■ FRAGMENTO
========================================================================

Me gusta ese Pentecostés que transforma el cenáculo en lugar de misericordia. Todos son escuchados, acogidos, perdonados. Todos pueden empezar un nuevo camino en la fuerza del Espíritu. Pueden enderezar su sendero. Rehacer sus vidas.

Me apasiona Pentecostés porque rompe las cadenas que me esclavizan. Y acaba con los límites que me impiden vivir con un corazón grande.

El Espíritu es la lengua de fuego, la paloma que se posa sobre mí, el torrente de agua que cambia mi alma. ¿Creo en los cambios que puede obrar en mí el Espíritu Santo?

Jesús infunde el Espíritu en los suyos. Y lo primero que les pide es que perdonen pecados: “A quienes les perdonéis los pecados, les quedan perdonados; a quienes se los retengáis, les quedan retenidos”.

Convierte a los que ama en fuente de misericordia. No es tan evidente. Es lo primero. Confrontarse con la misericordia de Dios.

Que perdonen mis pecados. Que yo aprenda a perdonar a otros. Quiero perdonar y ser perdonado. Igual que quiero amar y ser amado. Es lo mismo. Un amor misericordioso es lo que deseo en mi vida. Para poder darlo, imploro el Espíritu Santo que renueve la faz de la tierra, mi propio rostro, mi alma enferma.

========================================================================

■ EJERCICIO A
¿Puedes repetir literalmente el pasaje del fragmento sobre Pentecostés que empieza en las palabras "Jesús infunde el" y termina después de "misericordia de Dios."?

Entradas de la colección:
========================================================================

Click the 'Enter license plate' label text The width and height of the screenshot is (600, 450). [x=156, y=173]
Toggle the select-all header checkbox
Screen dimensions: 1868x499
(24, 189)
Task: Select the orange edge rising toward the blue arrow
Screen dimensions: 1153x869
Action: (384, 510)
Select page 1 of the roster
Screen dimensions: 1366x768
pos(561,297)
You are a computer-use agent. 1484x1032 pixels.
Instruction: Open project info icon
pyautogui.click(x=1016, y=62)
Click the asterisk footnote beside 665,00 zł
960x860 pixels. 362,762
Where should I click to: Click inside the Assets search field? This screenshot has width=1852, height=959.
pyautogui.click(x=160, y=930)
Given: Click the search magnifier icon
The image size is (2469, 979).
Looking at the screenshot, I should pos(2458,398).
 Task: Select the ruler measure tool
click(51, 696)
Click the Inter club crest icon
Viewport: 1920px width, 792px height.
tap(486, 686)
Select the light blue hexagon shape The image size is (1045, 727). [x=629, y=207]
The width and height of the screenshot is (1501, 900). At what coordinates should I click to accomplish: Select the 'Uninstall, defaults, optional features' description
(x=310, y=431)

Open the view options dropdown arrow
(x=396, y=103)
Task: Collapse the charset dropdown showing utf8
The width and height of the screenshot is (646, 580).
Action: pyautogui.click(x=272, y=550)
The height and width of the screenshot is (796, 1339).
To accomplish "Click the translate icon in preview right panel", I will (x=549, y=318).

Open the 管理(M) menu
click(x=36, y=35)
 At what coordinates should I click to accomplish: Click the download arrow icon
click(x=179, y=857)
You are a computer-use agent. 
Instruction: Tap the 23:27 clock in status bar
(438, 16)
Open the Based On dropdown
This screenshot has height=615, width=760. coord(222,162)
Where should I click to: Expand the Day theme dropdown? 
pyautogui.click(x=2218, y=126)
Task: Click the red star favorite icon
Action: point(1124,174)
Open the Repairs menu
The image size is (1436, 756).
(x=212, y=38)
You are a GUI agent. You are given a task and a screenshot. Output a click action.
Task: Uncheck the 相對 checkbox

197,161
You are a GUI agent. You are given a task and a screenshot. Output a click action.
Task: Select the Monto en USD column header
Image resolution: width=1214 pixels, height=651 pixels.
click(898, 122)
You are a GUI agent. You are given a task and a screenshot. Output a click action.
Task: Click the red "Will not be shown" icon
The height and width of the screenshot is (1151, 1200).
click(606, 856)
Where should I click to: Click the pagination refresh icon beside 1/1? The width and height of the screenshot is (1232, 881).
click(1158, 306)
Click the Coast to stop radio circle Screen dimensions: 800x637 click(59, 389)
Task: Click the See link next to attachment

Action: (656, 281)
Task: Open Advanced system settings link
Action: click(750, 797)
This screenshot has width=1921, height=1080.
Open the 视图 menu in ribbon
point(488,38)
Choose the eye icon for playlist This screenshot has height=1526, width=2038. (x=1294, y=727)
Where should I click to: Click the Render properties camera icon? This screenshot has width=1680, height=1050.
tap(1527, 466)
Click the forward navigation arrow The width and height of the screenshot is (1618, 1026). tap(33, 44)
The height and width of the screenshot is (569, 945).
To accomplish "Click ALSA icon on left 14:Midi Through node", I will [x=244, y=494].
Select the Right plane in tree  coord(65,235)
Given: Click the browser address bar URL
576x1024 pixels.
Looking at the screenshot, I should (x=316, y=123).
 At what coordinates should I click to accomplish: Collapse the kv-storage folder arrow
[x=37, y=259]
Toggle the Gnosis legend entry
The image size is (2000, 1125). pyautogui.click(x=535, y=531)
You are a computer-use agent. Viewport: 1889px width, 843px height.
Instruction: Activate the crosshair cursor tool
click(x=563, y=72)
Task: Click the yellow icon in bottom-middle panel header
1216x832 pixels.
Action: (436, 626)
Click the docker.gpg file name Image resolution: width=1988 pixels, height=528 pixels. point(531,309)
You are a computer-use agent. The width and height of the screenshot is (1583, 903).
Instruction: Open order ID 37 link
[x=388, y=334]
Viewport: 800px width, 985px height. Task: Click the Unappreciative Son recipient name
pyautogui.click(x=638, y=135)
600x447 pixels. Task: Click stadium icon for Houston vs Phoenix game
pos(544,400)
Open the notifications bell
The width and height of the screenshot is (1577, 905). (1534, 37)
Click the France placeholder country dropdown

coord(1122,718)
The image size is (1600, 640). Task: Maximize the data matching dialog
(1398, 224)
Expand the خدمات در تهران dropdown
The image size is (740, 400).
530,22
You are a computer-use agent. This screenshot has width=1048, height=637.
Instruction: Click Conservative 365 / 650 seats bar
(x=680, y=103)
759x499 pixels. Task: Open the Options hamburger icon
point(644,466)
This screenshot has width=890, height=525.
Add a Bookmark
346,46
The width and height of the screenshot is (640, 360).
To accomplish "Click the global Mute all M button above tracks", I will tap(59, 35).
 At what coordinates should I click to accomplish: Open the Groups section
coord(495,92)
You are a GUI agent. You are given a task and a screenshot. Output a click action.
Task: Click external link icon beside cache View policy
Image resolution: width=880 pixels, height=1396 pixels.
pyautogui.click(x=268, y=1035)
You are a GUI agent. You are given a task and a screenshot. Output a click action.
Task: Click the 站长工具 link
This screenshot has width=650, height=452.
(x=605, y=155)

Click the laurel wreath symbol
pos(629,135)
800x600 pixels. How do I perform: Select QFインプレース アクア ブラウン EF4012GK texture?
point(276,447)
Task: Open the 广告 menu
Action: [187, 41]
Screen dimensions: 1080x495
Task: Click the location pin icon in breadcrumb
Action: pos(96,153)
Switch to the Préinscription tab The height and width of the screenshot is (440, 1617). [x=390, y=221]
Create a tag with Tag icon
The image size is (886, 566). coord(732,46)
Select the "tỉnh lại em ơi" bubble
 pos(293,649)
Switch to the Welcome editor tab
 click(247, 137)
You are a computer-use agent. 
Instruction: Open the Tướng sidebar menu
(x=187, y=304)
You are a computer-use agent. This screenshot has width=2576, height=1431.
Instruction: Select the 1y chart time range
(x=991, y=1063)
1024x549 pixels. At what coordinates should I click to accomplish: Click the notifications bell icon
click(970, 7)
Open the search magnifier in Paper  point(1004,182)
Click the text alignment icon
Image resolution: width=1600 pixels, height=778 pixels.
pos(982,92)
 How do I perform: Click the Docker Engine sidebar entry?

========================================================================

■ EJERCICIO B
¿Puedes reproducir literalmente, y solo esas, las líneas de los registros que van desde la que contiene "600x447 pixels. Task: Click" hasta la que contiene "click(970, 7)", ambas incluidas?

■ RESPUESTA CORRECTA A
Jesús infunde el Espíritu en los suyos. Y lo primero que les pide es que perdonen pecados: “A quienes les perdonéis los pecados, les quedan perdonados; a quienes se los retengáis, les quedan retenidos”.

Convierte a los que ama en fuente de misericordia. No es tan evidente. Es lo primero. Confrontarse con la misericordia de Dios.

■ RESPUESTA CORRECTA B
600x447 pixels. Task: Click stadium icon for Houston vs Phoenix game
pos(544,400)
Open the notifications bell
The width and height of the screenshot is (1577, 905). (1534, 37)
Click the France placeholder country dropdown

coord(1122,718)
The image size is (1600, 640). Task: Maximize the data matching dialog
(1398, 224)
Expand the خدمات در تهران dropdown
The image size is (740, 400).
530,22
You are a computer-use agent. This screenshot has width=1048, height=637.
Instruction: Click Conservative 365 / 650 seats bar
(x=680, y=103)
759x499 pixels. Task: Open the Options hamburger icon
point(644,466)
This screenshot has width=890, height=525.
Add a Bookmark
346,46
The width and height of the screenshot is (640, 360).
To accomplish "Click the global Mute all M button above tracks", I will tap(59, 35).
 At what coordinates should I click to accomplish: Open the Groups section
coord(495,92)
You are a GUI agent. You are given a task and a screenshot. Output a click action.
Task: Click external link icon beside cache View policy
Image resolution: width=880 pixels, height=1396 pixels.
pyautogui.click(x=268, y=1035)
You are a GUI agent. You are given a task and a screenshot. Output a click action.
Task: Click the 站长工具 link
This screenshot has width=650, height=452.
(x=605, y=155)

Click the laurel wreath symbol
pos(629,135)
800x600 pixels. How do I perform: Select QFインプレース アクア ブラウン EF4012GK texture?
point(276,447)
Task: Open the 广告 menu
Action: [187, 41]
Screen dimensions: 1080x495
Task: Click the location pin icon in breadcrumb
Action: pos(96,153)
Switch to the Préinscription tab The height and width of the screenshot is (440, 1617). [x=390, y=221]
Create a tag with Tag icon
The image size is (886, 566). coord(732,46)
Select the "tỉnh lại em ơi" bubble
 pos(293,649)
Switch to the Welcome editor tab
 click(247, 137)
You are a computer-use agent. 
Instruction: Open the Tướng sidebar menu
(x=187, y=304)
You are a computer-use agent. This screenshot has width=2576, height=1431.
Instruction: Select the 1y chart time range
(x=991, y=1063)
1024x549 pixels. At what coordinates should I click to accomplish: Click the notifications bell icon
click(970, 7)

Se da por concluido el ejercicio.